PostPosted: Thu Dec 31, 2009 7:40 pm
by gerrelli
In the UK the Carbon Trust invest approximately $700k in any project that can provide a cost effective bioreactor design and prove the output of oil is commerically viable.

http://www.carbontrust.co.uk/emerging-t ... lenge.aspx

For anyone that is interested I'm developing a biowiki and am looking for contributors.
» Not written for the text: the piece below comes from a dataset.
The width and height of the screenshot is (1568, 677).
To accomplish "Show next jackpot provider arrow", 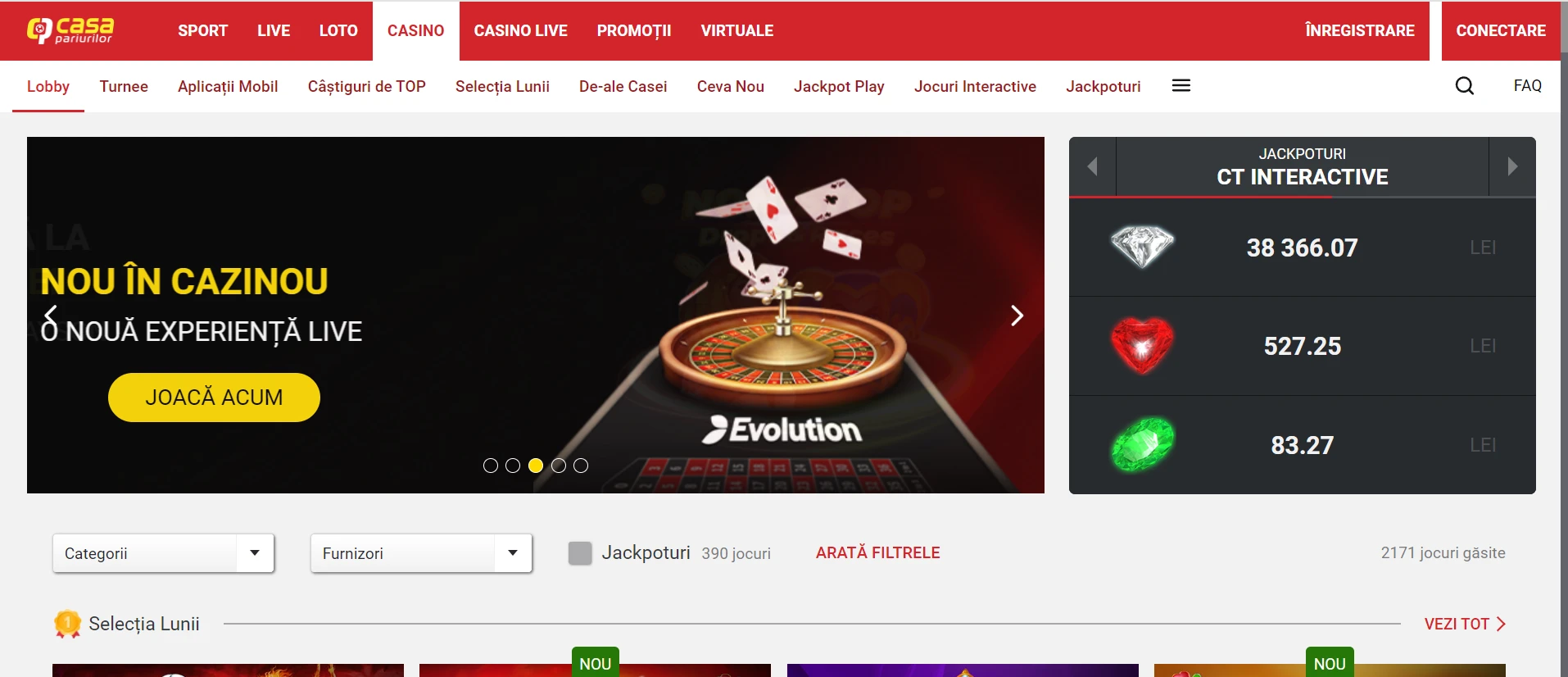I will tap(1512, 166).
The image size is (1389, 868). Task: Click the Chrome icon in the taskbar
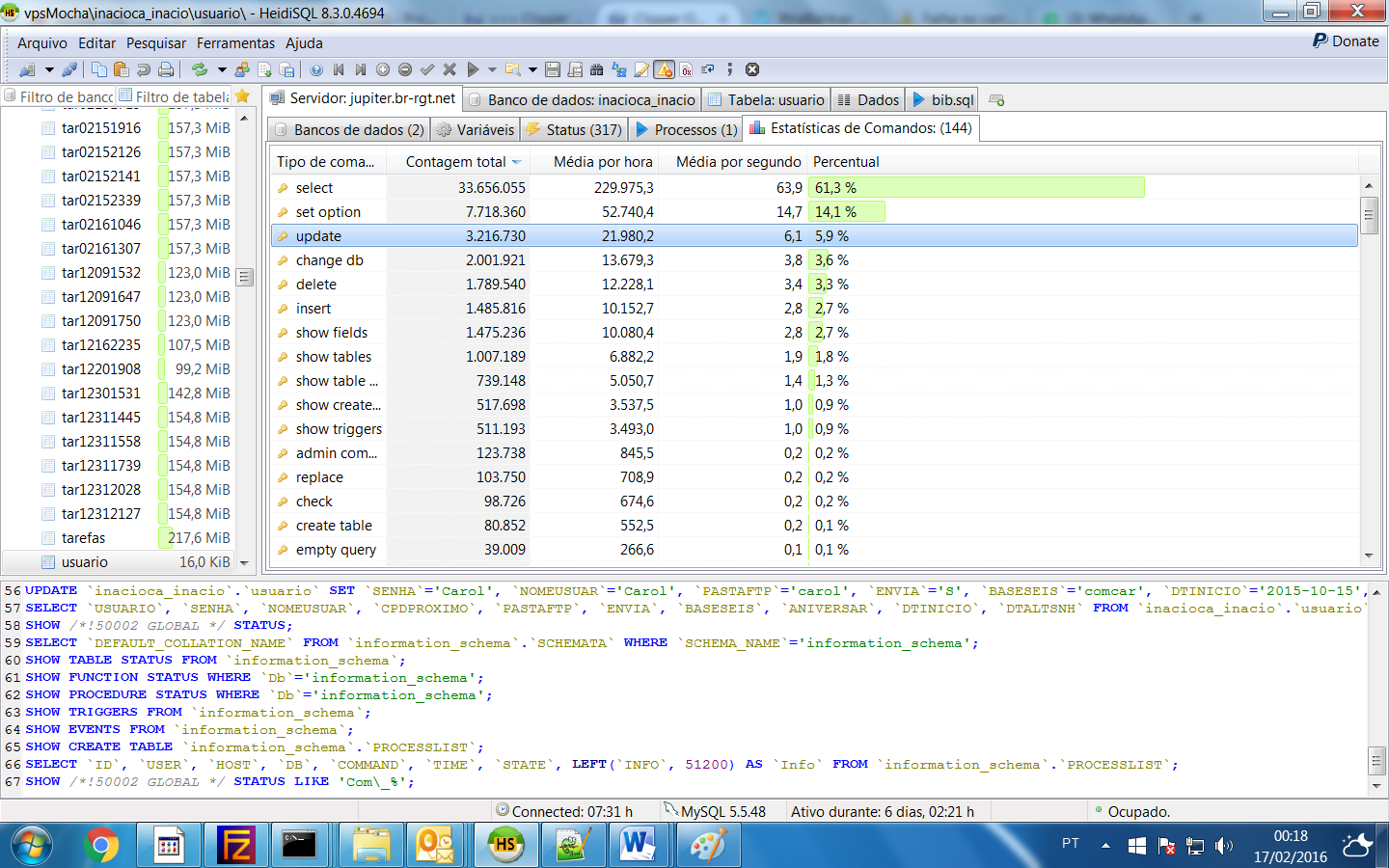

http://www.pioneersofenergy.org

Re: Government incentives for algae energy

PostPosted: Fri Jul 09, 2010 1:13 pm
by afreeman1984
To make algae the replacement for many petroleum based products, I believe establishment of new technologies needs to be better supported. There are many start ups out there dreaming of a small financial boost; catalyzing the momentum of their research endeavors. The problem is getting that initial backing to build the infrastructure of a pilot scale research facility. If more money was there to help independent researches interested in this field it would be to great advantage. The more heads we put together the faster we can innovate a viable solution. There are great deficiencies in how new technologies are integrated into everyday living as well. Governments have become so inefficient at making change, they limit the rate at which technologies can evolve. Because of the permits and legalities behind building such projects, many become deferred and fail.

I think just like American Chemical Society, there needs to be a Global Algae Society. There might already be something like this that I am unfamiliar with. I know of CleanTech which seems to be similar to what I speak of. But CleanTech is not a public ordeal, it has ginormous membership fees that only large companies could rationally swallow.

The money coming from the governments pocket, and all of our pockets to some degree, is being used incorrectly as well. There are many companies that are so large, the research money they receive gets chewed up just because the company has such high overhead.